* SUPPLIED RECORDS
——
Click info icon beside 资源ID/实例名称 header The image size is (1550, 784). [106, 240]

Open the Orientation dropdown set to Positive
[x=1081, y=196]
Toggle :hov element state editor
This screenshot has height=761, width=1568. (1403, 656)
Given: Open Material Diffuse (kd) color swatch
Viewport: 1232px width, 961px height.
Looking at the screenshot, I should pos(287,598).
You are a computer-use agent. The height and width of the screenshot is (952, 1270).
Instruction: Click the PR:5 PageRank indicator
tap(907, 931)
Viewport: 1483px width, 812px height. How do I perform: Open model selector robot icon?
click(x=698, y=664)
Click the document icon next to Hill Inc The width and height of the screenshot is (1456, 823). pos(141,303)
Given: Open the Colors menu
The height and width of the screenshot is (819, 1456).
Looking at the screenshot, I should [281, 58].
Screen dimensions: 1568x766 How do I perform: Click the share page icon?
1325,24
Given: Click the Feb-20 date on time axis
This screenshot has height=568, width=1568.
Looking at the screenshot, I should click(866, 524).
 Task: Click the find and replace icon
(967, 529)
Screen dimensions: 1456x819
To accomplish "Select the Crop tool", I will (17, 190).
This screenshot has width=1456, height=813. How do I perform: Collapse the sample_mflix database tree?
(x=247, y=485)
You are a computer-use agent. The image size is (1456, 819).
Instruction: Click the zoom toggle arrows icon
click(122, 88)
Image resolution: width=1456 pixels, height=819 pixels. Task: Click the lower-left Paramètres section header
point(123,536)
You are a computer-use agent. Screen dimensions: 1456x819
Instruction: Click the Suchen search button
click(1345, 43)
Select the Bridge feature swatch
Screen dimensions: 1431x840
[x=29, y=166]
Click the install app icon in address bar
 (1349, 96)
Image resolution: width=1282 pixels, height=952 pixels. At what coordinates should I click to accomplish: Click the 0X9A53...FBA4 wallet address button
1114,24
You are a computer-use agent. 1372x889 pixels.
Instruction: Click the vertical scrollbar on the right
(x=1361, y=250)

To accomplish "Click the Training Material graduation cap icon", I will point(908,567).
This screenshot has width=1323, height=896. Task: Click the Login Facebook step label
——
* TASK ITEM
Filter the listing above, keeping only the lines with "size".

* ANSWER BOX
Click info icon beside 资源ID/实例名称 header The image size is (1550, 784). [106, 240]
You are a computer-use agent. The image size is (1456, 819).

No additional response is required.